_Task to complete_:
Set the pictures aside and transcribe exactly the lines from the one containing "Given: Click the" through the final line of the records.

_Records excerpted from a collection_:
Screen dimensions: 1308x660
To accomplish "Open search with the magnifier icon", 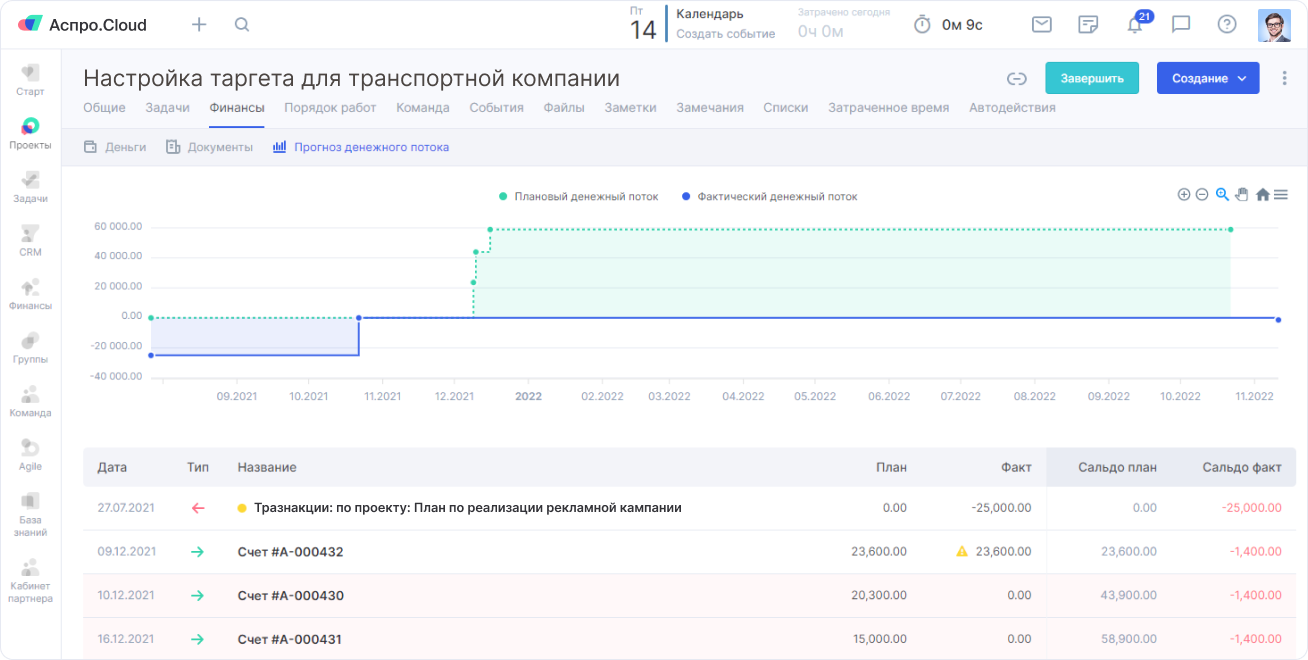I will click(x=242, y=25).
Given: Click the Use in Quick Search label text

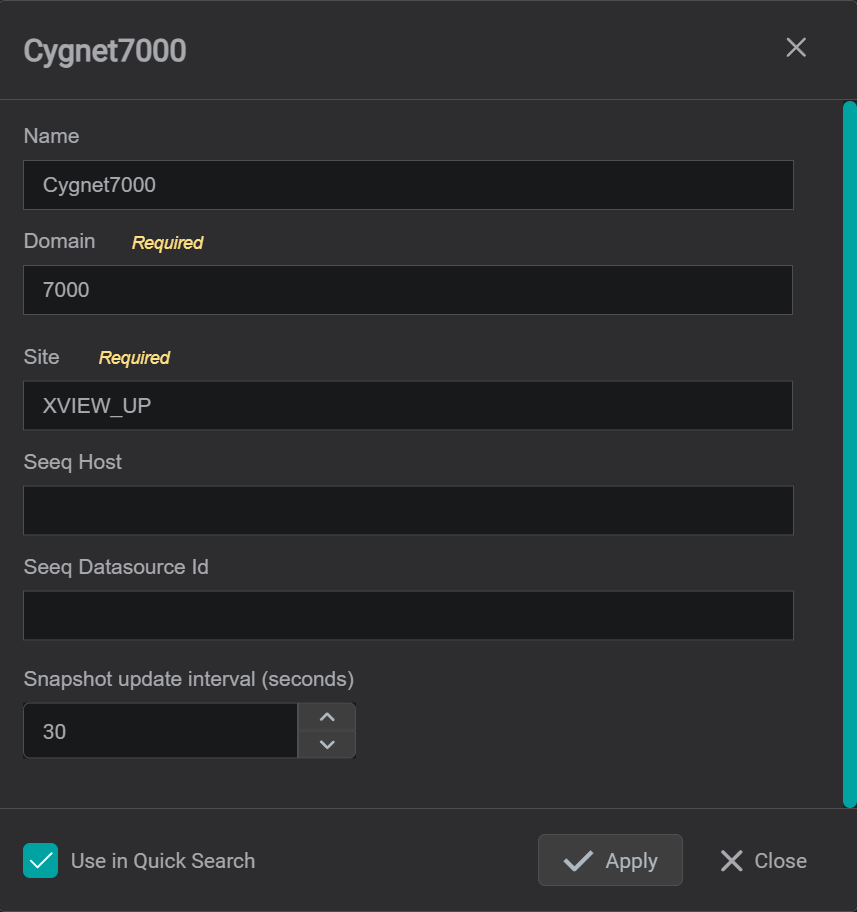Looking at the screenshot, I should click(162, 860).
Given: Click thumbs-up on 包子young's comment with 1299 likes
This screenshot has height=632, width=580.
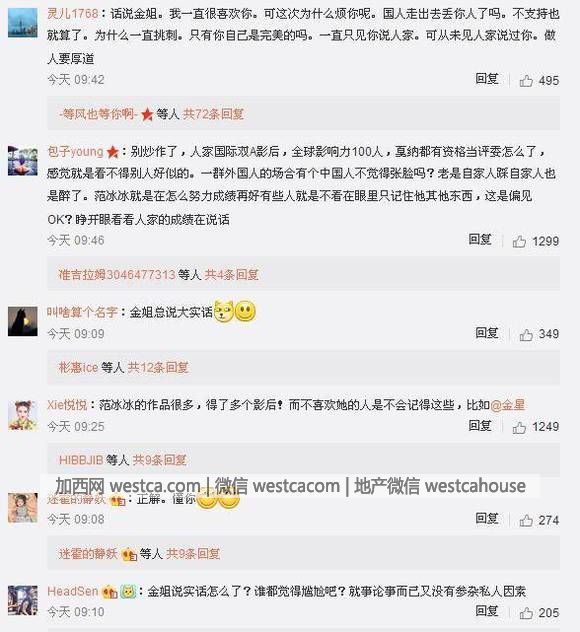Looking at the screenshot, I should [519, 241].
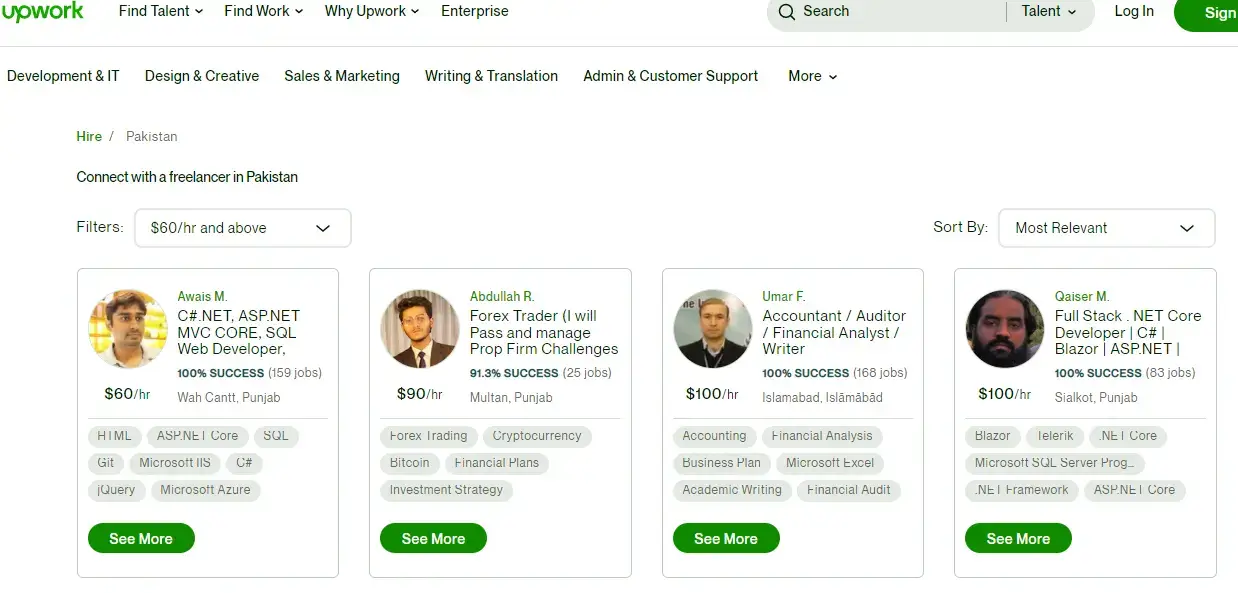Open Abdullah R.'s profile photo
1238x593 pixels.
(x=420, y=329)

_Expected output_:
Given: Click the Use in Quick Search label text

Looking at the screenshot, I should click(162, 860).
Given: Click thumbs-up on 包子young's comment with 1299 likes
This screenshot has height=632, width=580.
Looking at the screenshot, I should [519, 241].
Open Abdullah R.'s profile photo
1238x593 pixels.
(x=420, y=329)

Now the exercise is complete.